== DOCUMENT SECTION ==
A Tilted View of Humanity's Disorderly Conduct

by Ellen Griffith

Overview

LIVE VERSE is fast-moving underdog poetry that has its own view of humanity’s disorderly conduct as it deals with love and politics, music and baseball, hard times and corporate greed. For the reader who is trying to make sense of mankind’s twenty-first century mess and doesn’t know whether to laugh or cry, LIVE VERSE is here to help.


Description


LIVE VERSE is conversational, down-to-earth poetry with a bemused view of the world from the bottom looking up. It reflects the author’s life as an often-out-of work traveling musician whose resume of odd jobs is way past colorful. For music lovers the bonus is a first-hand account of the boisterous journey of American popular music from ragtime to rap. Live Verse comes from America’s bars, ballparks and truck stops. From a country music bar in Anchorage, Alaska and from a jazz joint on Frenchmen Street in New Orleans. It comes from an all-night diner in Bakersfield where the juke box is playing Merle Haggard’s “The Bottle Let Me Down.” It comes from Dodger Stadium on the day that every baseball player wears number 42 to honor Jackie Robinson. It comes from a bus depot in Cincinnati where a mute TV shows the American president speaking in front of two American flags while a few distracted travelers sit staring at the screen and wonder if any of it matters. It comes from every union hall that celebrates the American wage slave who creates our prosperity but is still fighting for a fair share of it. It comes from the Capitol steps in Washington, D.C., where some noisy demonstrators brave  snow flurries to wave signs declaring that capitalism is the legitimate racket of the ruling class and that Wall Street is a high crime area. At the same time, on the floor of the Senate, a senator from an oil patch state shows off a snow ball and declares global warming to be a hoax. A keen observer of political absurdities, the author claims that “politics has gone from bad to verse” and goes on to prove it. For the reader who is trying to make sense of mankind’s twenty-first century mess and doesn’t know whether to laugh or cry, LIVE VERSE is here to help.

== EXERCISE BRIEF ==
Carry on the book description of LIVE VERSE above, starting right after its last sentence.

== PROVIDED MATERIAL ==
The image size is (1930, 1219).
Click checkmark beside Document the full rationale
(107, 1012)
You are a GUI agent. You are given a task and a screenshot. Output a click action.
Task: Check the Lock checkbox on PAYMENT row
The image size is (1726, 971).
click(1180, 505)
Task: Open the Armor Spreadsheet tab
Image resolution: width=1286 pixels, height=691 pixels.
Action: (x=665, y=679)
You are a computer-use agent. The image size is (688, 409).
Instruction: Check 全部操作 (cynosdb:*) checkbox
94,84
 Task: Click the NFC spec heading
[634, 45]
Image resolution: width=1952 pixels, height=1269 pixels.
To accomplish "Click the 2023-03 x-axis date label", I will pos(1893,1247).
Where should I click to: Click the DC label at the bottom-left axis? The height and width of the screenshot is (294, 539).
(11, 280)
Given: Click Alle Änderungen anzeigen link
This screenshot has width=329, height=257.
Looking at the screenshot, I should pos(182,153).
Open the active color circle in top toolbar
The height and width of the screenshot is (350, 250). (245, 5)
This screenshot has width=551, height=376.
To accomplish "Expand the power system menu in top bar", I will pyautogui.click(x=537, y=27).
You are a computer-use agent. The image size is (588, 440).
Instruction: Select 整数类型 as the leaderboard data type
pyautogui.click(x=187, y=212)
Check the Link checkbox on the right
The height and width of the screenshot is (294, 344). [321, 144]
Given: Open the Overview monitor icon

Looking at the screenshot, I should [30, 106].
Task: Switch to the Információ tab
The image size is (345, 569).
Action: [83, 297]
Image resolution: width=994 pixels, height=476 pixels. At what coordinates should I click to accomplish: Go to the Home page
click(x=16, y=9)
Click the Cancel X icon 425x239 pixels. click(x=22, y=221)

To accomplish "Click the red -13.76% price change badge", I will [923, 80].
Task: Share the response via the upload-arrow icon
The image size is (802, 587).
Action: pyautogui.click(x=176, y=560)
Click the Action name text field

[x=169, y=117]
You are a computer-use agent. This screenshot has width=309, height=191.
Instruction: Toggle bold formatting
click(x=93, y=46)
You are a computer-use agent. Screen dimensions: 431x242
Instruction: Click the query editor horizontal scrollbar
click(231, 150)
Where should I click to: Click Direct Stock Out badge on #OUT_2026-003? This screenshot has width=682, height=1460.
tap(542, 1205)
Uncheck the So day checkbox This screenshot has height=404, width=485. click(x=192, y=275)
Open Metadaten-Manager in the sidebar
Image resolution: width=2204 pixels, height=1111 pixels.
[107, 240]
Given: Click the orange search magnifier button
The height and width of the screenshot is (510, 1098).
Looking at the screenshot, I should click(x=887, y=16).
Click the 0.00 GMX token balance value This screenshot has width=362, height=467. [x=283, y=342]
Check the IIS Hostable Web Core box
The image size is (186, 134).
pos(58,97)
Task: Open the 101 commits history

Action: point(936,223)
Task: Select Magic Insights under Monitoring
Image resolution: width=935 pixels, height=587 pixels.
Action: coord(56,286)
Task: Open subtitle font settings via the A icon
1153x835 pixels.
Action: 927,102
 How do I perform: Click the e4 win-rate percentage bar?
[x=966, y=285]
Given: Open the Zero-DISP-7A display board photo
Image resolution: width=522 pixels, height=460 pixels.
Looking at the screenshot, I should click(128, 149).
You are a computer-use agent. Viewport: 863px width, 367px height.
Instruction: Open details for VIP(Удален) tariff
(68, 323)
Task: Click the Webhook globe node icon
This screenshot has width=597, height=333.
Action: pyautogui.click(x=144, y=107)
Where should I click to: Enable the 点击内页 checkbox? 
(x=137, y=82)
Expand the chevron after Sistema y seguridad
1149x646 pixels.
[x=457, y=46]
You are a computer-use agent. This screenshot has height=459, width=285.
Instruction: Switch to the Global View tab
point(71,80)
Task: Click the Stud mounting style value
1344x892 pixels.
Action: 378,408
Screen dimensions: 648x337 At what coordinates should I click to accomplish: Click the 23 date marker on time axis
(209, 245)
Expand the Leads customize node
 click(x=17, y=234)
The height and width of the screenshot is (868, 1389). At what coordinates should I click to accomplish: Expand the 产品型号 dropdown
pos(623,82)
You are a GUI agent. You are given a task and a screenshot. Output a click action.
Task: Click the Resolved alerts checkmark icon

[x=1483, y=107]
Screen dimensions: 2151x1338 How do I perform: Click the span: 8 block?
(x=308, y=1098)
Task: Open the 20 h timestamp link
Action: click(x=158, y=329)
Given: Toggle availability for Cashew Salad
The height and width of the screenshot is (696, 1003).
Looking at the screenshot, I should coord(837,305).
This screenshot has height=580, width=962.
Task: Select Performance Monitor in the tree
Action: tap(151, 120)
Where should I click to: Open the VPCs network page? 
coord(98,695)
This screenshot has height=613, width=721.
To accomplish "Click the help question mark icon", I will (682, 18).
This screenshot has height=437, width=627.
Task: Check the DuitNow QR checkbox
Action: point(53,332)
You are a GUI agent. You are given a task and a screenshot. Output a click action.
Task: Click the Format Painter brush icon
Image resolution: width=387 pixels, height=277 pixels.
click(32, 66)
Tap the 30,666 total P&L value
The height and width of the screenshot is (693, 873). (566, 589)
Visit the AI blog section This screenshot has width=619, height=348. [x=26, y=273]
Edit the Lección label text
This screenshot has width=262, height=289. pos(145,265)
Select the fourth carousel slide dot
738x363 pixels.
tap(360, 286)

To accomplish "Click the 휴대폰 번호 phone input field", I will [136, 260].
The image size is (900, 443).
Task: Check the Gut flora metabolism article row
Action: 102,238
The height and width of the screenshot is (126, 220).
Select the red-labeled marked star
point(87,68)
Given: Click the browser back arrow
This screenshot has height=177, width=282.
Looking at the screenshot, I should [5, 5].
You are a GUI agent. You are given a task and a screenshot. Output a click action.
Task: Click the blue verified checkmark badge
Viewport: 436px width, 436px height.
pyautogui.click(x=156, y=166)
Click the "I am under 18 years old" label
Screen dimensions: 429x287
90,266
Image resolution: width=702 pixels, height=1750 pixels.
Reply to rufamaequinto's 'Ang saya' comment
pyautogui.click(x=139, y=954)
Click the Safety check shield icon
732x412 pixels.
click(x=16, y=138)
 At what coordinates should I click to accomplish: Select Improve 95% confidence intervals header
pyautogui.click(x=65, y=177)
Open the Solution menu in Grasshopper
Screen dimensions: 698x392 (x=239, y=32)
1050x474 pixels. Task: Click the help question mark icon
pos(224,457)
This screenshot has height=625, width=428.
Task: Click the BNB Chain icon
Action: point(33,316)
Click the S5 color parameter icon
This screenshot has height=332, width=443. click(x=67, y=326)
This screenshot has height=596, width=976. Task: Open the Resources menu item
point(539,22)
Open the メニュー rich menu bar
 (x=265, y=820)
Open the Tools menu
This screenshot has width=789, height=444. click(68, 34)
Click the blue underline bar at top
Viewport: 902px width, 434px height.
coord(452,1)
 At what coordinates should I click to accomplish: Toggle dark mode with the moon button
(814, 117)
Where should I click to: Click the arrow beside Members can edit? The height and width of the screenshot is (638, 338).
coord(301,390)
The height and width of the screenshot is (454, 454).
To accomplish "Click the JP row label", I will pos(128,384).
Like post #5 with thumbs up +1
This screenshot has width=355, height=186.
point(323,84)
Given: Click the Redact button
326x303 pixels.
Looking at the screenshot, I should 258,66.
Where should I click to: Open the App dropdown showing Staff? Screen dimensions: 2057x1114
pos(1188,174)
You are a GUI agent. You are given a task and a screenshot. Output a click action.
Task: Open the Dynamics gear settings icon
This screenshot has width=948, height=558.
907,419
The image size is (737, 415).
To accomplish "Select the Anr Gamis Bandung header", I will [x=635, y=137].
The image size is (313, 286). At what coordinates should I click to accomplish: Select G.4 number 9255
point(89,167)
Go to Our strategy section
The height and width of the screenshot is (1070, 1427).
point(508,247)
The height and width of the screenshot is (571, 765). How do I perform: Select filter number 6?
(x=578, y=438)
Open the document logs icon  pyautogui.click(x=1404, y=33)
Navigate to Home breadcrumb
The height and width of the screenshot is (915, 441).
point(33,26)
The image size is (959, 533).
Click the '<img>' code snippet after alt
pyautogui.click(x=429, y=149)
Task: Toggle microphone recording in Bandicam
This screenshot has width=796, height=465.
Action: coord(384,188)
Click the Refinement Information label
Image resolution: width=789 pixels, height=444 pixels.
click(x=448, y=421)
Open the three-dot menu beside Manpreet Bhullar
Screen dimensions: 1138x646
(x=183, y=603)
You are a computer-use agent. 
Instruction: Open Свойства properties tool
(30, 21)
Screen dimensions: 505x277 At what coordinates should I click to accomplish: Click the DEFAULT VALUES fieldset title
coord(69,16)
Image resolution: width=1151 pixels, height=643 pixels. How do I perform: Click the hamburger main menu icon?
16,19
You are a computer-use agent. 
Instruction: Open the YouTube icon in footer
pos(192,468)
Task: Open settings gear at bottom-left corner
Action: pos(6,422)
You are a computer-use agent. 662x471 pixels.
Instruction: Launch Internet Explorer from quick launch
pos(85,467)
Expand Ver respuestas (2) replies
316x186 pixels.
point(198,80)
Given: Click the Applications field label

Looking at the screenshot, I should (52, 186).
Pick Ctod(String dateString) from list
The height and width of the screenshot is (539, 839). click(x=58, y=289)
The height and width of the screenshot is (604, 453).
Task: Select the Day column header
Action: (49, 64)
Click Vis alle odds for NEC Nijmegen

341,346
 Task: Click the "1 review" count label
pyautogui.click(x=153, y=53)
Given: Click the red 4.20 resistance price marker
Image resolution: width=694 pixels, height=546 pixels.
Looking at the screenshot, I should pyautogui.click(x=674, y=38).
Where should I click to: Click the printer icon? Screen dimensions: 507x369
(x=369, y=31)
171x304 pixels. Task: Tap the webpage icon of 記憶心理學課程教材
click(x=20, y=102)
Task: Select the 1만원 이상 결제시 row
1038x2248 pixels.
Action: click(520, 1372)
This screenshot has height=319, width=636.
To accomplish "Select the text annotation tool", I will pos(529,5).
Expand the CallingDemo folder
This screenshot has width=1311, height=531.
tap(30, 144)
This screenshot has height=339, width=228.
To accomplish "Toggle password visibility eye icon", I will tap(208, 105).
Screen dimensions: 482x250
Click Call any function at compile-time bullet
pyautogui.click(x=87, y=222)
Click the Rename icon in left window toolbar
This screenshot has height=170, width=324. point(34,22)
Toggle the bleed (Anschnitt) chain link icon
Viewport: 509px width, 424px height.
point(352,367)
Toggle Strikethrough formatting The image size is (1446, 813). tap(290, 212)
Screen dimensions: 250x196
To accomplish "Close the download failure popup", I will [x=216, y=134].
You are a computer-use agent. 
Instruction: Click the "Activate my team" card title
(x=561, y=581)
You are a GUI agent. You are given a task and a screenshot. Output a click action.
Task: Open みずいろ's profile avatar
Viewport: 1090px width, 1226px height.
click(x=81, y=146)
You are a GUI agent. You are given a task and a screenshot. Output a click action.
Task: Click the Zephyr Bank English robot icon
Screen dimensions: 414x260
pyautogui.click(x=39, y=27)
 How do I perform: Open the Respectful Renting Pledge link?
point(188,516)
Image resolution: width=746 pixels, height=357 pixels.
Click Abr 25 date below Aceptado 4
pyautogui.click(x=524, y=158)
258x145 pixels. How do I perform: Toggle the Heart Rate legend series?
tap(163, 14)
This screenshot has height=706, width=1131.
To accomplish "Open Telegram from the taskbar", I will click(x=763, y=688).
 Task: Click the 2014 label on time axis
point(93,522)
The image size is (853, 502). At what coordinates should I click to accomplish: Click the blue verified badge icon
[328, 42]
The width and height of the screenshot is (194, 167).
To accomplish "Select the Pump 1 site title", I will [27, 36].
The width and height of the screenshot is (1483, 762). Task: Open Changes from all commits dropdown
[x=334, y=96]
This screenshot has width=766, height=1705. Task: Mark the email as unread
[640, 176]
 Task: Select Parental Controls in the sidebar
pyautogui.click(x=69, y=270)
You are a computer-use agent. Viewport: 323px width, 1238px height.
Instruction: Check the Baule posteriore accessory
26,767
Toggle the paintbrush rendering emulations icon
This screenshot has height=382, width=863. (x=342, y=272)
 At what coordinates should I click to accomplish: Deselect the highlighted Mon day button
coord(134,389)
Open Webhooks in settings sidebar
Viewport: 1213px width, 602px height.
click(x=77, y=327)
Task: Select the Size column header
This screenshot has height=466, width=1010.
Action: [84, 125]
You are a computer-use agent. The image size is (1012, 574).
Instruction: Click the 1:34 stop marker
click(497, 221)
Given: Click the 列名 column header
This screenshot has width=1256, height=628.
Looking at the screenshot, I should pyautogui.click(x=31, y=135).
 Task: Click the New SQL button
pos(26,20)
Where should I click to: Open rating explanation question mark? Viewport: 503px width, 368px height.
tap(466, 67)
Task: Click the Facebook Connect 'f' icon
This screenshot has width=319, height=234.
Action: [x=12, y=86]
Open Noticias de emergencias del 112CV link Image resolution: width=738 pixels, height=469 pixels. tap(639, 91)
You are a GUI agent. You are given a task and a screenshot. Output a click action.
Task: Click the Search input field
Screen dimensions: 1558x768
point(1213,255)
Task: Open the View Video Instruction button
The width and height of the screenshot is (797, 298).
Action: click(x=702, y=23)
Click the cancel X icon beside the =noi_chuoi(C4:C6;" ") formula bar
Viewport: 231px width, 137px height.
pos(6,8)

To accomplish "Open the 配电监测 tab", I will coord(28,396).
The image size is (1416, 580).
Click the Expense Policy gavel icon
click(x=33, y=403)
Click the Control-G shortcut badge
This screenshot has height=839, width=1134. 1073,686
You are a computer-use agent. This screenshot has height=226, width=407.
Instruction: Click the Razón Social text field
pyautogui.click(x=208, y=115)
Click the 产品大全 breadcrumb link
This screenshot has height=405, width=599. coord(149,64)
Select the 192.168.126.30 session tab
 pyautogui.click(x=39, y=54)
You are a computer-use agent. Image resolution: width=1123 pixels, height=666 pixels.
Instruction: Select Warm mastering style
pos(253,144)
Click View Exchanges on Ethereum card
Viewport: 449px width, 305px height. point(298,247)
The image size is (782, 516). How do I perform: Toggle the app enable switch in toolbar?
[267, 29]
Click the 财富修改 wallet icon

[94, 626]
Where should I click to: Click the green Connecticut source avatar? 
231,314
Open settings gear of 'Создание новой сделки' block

== TASK OUTPUT ==
About the author

Ellen Griffith started at the bottom playing guitar in a skid row bar and ended up at the bottom as a starving songwriter. And much of what happened in between can be found in this collection of LIVE VERSE and Leftover Prose. She blew off higher education to follow her heart as an often-out-of-work traveling musician. Lack of full employment in her chosen field led to a colorful resume of incidental jobs. She discovered that “blue collar” actually means dirty-boots jobs, rubber-gloves jobs, mop-and-broom jobs and a lot worse. She worked as a car hop, dog washer, cab driver, ranch hand and warehouse clerk, to name a few, before she finally learned to type so she could sit down. Typing led to a graphic artist job, and when a musician friend became entertainment editor at the Santa Monica Outlook, she moonlighted for ten years covering the music beat for the Outlook. In 2005 she produced an album, Songwriters Choice, containing 17 original songs with a hand-picked studio band known as the Demonstrators. She fell in love with rhymed verse as a child (don’t we all?) but in high school literature class, she learned that serious poetry doesn’t rhyme anymore, and it seemed to be intentionally abstract and intimidating. And what’s worse, it was a homework assignment. She remembers that it took an emergency trip to the library to reassure her that much glorious rhymed verse exists from an earlier time when poetry was widely popular and a lot more fun. LIVE VERSE won’t bring back the 1870’s, but it won’t be a homework assignment, either.